Personally, I think Work is wrong. Work needs to have a long hard look in their mirror and remember that Work only exists because of people. Without the humans, Work has no humanity. Increasingly I am seeing that more and more organisations are recognising to be truly productive, they need to focus less on the work and more on the people. Happy, motivated, fulfilled people are by nature more productive. When organisations focus on the profits not people they are signing up to attrition, burnout, and disgruntlement, plus of course all the costs (both financial and human) associated with that. Ask any recruiter how hard times are right now. Losing staff is not a wise business decision.

Focusing on the human

Learning and development practitioners have a key role in humanising Work. We influence thinking and behaviour. We motivate people through personal development. We teach people how to put themselves into the heart of the process, so process has a human heart. It starts with us. We should invite people and their emotions into their learning experience. We shouldn’t plan learning programmes at a time when our colleagues are working their hardest, and if we do, we can’t complain when they don’t show up!

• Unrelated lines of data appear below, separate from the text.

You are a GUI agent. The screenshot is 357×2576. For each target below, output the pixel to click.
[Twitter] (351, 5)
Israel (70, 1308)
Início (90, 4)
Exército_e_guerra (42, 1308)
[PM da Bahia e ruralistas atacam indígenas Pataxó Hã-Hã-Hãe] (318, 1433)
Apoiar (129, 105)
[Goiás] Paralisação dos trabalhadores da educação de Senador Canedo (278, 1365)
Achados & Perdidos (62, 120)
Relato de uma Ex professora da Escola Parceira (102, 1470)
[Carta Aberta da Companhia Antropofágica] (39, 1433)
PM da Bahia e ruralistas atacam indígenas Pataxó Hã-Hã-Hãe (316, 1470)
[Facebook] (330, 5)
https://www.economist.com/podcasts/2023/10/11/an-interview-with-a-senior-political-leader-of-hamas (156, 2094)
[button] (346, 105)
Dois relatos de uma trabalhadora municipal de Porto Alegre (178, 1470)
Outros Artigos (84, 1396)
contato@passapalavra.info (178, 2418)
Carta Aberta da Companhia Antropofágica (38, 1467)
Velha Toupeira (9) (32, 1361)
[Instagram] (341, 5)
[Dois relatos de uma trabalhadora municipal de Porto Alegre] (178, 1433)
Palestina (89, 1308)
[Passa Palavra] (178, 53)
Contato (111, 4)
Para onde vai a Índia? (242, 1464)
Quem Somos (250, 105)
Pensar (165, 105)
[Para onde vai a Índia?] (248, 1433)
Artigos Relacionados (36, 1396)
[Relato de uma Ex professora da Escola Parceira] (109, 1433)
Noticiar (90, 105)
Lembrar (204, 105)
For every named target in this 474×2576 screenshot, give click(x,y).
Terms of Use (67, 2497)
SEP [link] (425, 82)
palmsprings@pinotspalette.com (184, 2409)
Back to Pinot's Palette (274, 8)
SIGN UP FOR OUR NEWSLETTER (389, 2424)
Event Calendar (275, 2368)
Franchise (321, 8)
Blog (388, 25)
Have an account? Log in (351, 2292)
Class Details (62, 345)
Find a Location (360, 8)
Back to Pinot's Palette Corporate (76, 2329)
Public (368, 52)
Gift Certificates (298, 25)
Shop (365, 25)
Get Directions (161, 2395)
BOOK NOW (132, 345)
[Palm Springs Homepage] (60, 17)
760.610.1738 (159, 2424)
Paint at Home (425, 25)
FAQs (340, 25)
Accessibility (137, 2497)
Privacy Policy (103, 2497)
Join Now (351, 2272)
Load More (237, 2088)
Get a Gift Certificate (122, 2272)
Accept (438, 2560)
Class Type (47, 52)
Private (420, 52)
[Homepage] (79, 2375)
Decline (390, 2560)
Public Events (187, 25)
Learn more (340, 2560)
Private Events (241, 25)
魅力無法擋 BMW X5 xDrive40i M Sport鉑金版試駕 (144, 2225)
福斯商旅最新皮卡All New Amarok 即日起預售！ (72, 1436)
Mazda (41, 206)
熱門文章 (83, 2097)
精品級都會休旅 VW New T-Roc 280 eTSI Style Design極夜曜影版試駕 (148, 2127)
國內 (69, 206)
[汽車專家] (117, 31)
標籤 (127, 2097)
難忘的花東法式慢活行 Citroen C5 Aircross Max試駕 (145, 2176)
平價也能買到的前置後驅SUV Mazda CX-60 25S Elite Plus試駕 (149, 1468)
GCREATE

We need to be sensitive to the rhythms of business and of people in the business. Do you have a lot of parents with young children? Finish your learning day early enough for that parent to be at the school gate – even if they are not usually there – the surprise will delight both the parent and the child. Do you have colleagues who wish they were parents? Consider how you plan learning activities on sensitive days such as 15th October, Pregnancy and Infant Loss Remembrance Day.

Putting the human, with all our wild emotions, into the heart of your business is not simply being kind, it makes good business sense. As does knowing to avoid weekend travel in mid-September when the motorways are full of cars laden with duvets, suitcases, books, saucepans and anxious parents. Good luck to all the new students and spare a thought for your parents every now and then.